When we say "recursive calls must be made on subterms of the decreasing argument", the exact definition of "subterm" is somewhat sophisticated and counterintuitive. It's not as naive as "t is a subterm of C t, where C is a constructor". There is this odd situation where t is a subterm of TNode n (t :: ts), but not of t :: ts (somehow because list does not occur in the first argument of the constructor _ :: _ in the definition of list).
I faintly remember there is a good reason for that subtlety but I can't recall it off the top of my head.

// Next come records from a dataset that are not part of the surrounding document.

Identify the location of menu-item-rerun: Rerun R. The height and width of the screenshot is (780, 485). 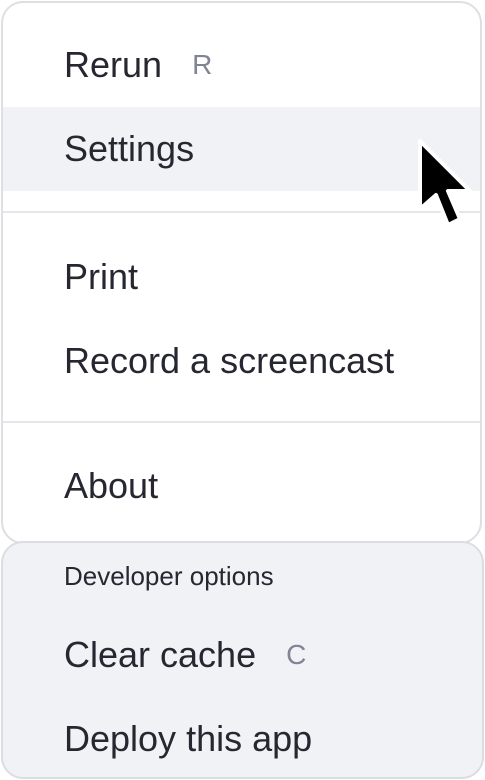
(242, 65).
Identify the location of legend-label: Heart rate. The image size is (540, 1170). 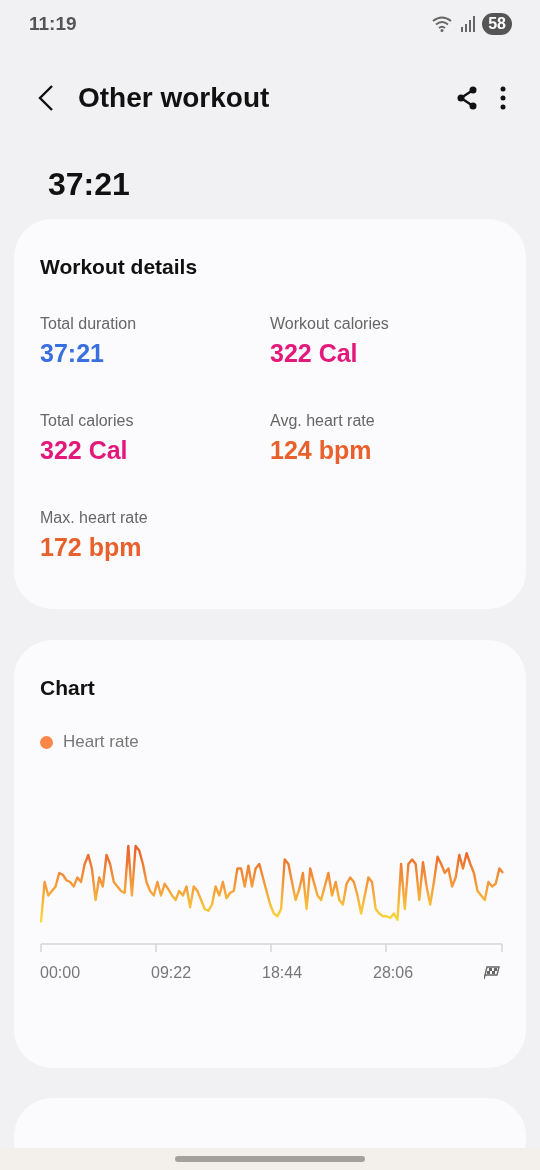
(101, 742).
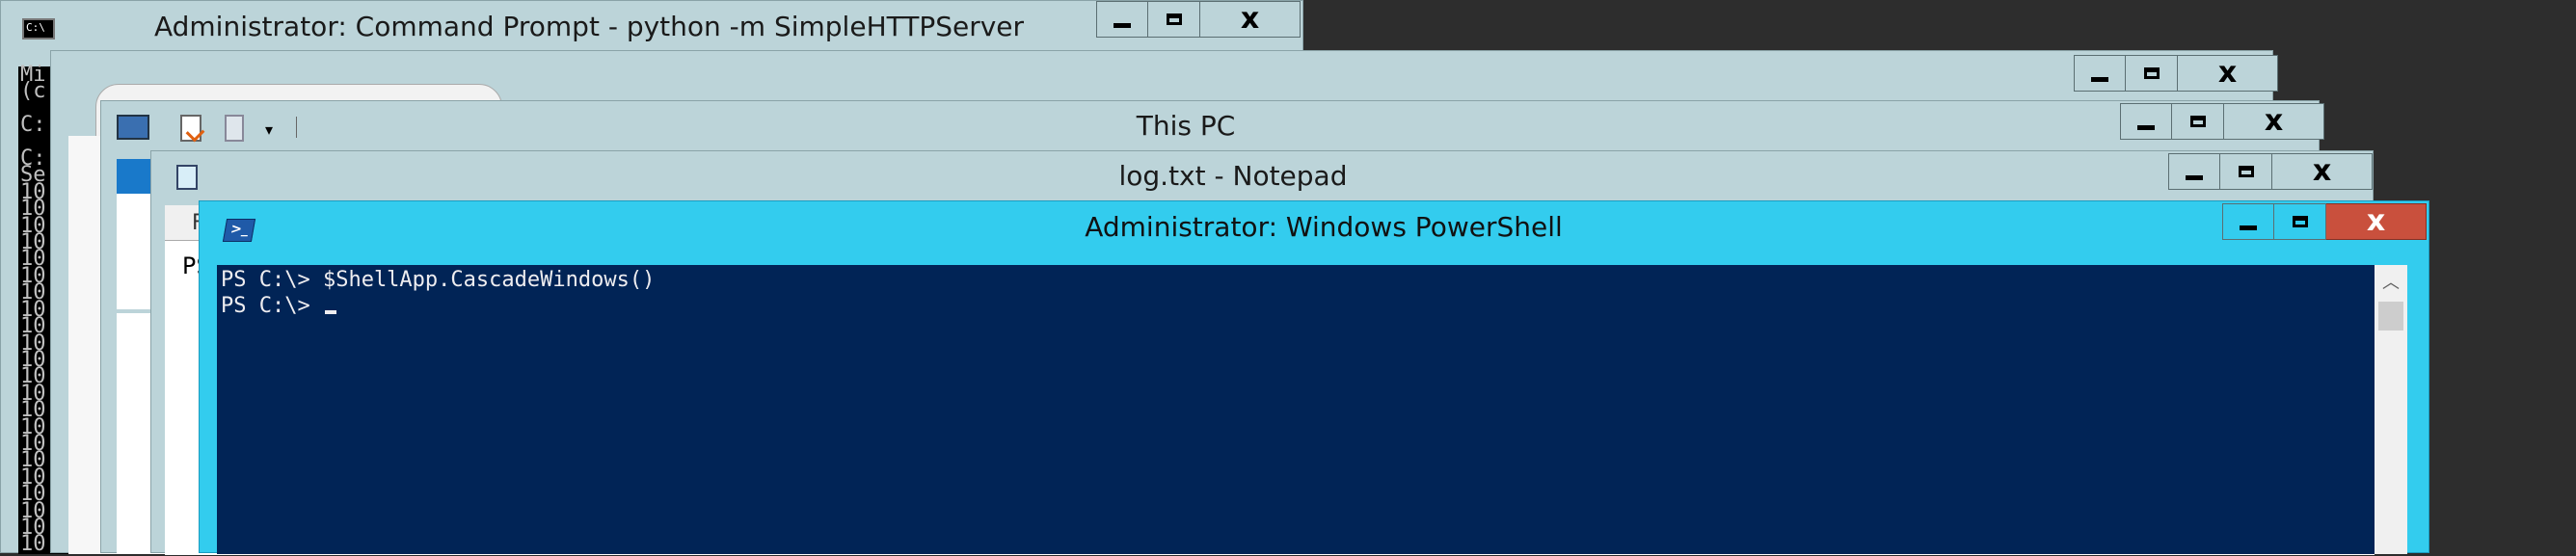 Image resolution: width=2576 pixels, height=556 pixels. I want to click on back-window-maximize-button, so click(2152, 73).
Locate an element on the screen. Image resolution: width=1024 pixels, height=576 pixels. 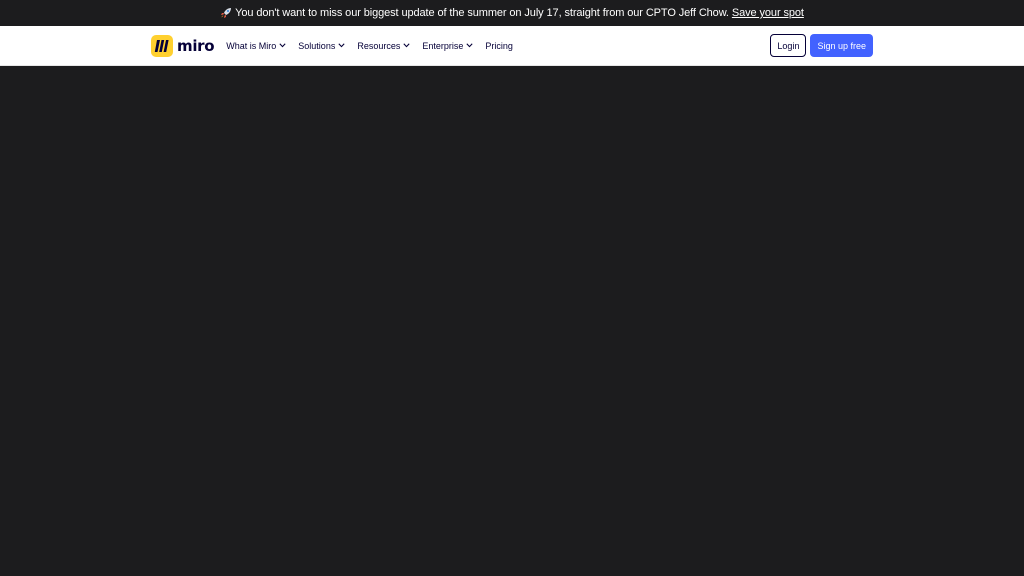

You must somehow turn the recursive call of encode_list on (the contents of) the head of the list into a recursive call of encode. You will also need a nested recursive function to loop through the list, so encode_list will still remain.
Unfold what encode should be in the interesting case, a rose tree with a nonempty forest TNode n (t :: ts). The goal is to rewrite the right-hand side in terms of encode t. (In general, you may have to find a more sophisticated auxiliary function, and get the function you want as a special case of it, but in this case it luckily works simply enough.)
encode (TNode n (t :: ts)) = Node (encode_list (t :: ts)) n Leaf
encode t is encode_list (t :: []), which looks similar but not identical to encode_list (t :: ts).
encode_list (t :: []) = Node _ _ Leaf
encode_list (t :: ts) = Node _ _ (encode_list ts)
where the underscores are some functions of t that I've omitted for brevity.
We can rewrite encode_list (t :: ts) in terms of encode t by replacing its right subtree with encode_list ts, using an auxiliary append function below:
encode_list (t :: ts) = append (encode t) (encode_list ts)
where
append (Node l n r) rr = Node l n rr
The Leaf case of append is left unspecified because it will never happen in the execution of encode, so we can fill it out arbitrarily:
append Leaf rr = Leaf
In Coq:
Definition append (t rr : bintree) : bintree :=
match t with
| Leaf => Leaf (* should not happen *)
| Node l n _ => Node l n rr
end.
Fixpoint encode (t : tree) : bintree :=
let fix encode_list ts' :=
match ts' with
| [] => Leaf
| t' :: ts' => append (encode t') (encode_list ts')
end in
match t with
| TNode n ts => Node (encode_list ts) n Leaf
end.
One technical aspect of that definition is that encode_list is "nested" in encode (fix inside a Fixpoint/fix), instead of defined mutually with encode (fix ... with ...). This is not obvious from the "Haskelly" presentation above and relies on more technical details on the definition of "subterm" that the Coq typechecker uses.
Alternatively, you can avoid the useless and inelegant branch in append by defining the composition of encode and append first, and obtain encode as a special case. Indeed, in the previous definition of encode, its recursive calls are all passed to append, and we know the right subtree is always a Leaf.
(* append_encode t w = append (encode t) w *)
Fixpoint append_encode (t : tree) (w : bintree) : bintree :=
let fix encode_list ts' :=
match ts' with
| [] => Leaf
| t' :: ts' => append_encode t' (encode_list ts')
end in
match t with
| TNode n ts => Node (encode_list ts) n w
end.
Definition encode (t : tree) : bintree := append_encode t Leaf.
Note that there is no tree that can be encoded to a Leaf so decode must be partial, or you'll have to reconsider the problem statement somehow.